2.4 利伐沙班质量浓度与Anti-Xa活性相关性分析N3组利伐沙班质量浓度与Anti-Xa活性呈正相关（rs=0.989，P＜0.01）。S2组利伐沙班质量浓度［55.64（16.78，109.44）μg/L］与Anti-Xa活性呈正相关（rs=0.969，P＜0.01）。

3 讨论

利伐沙班作为一种DOACs已广泛应用于临床预防血栓，但由于目前对利伐沙班药物浓度或活性的监测并未普及，因此其在临床中引发的出血事件逐渐显现［5-7］。利伐沙班作为口服的活性药，其血药浓度的达峰值时间是4 h，但体外直接将利伐沙班溶于血浆，可立即起效。研究表明，体外血浆中的利伐沙班药物活性在室温可稳定8 h［8］，其药理机制为结合血浆中活化的FⅩ（FⅩa），使凝血酶原酶不能顺利合成［9］，最终导致凝血酶不能被激活，从而预防血栓形成。因此，利伐沙班对采用凝固法检测的凝血试验有相同的作用，可干扰试验中凝血酶的生成，导致APTT和PT延长，凝血因子活性假性降低，PS活性假性升高［10-12］。本研究通过在NPP中加入利伐沙班以及对口服利伐沙班患者血浆进行凝血试验，结果与既往研究基本一致。随着利伐沙班的浓度升高，PT、APTT延长，INR、PS活性及Anti-Xa活性假性升高，FⅤ、FⅦ、FⅧ、FⅨ、FⅪ活性假性减低；N3C和N3D组FⅡ、FⅩ和FⅫ活性均低于N3A组，AT-Ⅲ活性高于N3A，N3A组与N3B组AT-Ⅲ活性差异无统计学意义，表明AT-Ⅲ活性检测在利伐沙班浓度发生较大变化时才会受到影响。AT-Ⅲ检测方法为发色底物法，利伐沙班可直接结合AT-Ⅲ检测试剂中的FⅩa，因此可能导致AT-Ⅲ活性假性升高。此外，本研究也证实利伐沙班对PC及FIB的检测没有影响，因PC检测为采用发色底物法直接检测血浆中PC的含量，而FIB的检测是通过记录试剂中凝血酶将血浆中FIB变成纤维蛋白的时间来测定FIB的活性，这2项检测均无FⅩa的参与，不受利伐沙班的影响。

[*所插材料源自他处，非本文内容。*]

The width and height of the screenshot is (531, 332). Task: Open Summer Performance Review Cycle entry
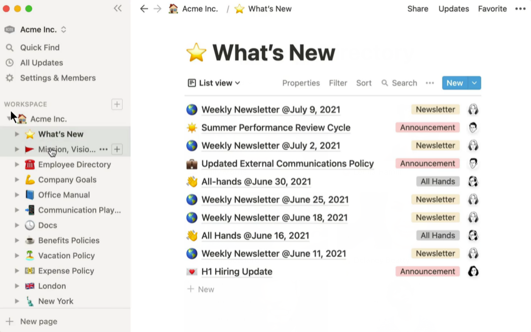coord(276,128)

Tab.1 Comparison of coagulation test indexes and activity of coagulation factors between the four groups表1各组凝血试验指标及凝血因子活性比较 ［n=24，M（P25，P75）］

Tab.2 Comparison of Anti-Xa level and APTT between the three groups表2 S1、S2和S3组Anti-Xa活性和APTT比较［n=22，M（P25，P75）］

活性炭表面的微孔直径大多为2～50 nm，每克活性炭的表面积为500～1 500 m2，具有较强的吸附功能［13］，且其吸附能力主要针对小分子的化学物质，而血浆中的蛋白质由于分子质量较大，不能通过活性炭的孔径［14］。本研究比较NPP中加入活性炭前后的凝血指标变化（N1组与N2组），结果显示活性炭对凝血因子没有吸附能力，其本身对凝血试验没有影响。临床已有活性炭胶囊用于治疗药物过量时吸附体内药物的案例［15-17］。国外的大多数研究为应用基于活性炭的商品化试剂盒（DOAC-REMOVE，DOAC-STOP）在体外去除利伐沙班［3-4］，国内目前尚无成品的试剂盒可以应用。本研究中，课题组选用常规的医用活性炭（400目）进行应用研究，N4组与N1组Anti-Xa活性差异无统计学意义，且与N3组比较，N4组所有检测项目的水平均明显逆转，证实活性炭具有去除利伐沙班的能力。通过S3组与S1组比较，服用利伐沙班后的血浆经过活性炭处理，Anti-Xa活性与服药前无差异，可见口服方式进入循环系统的利伐沙班同样可被活性炭吸附。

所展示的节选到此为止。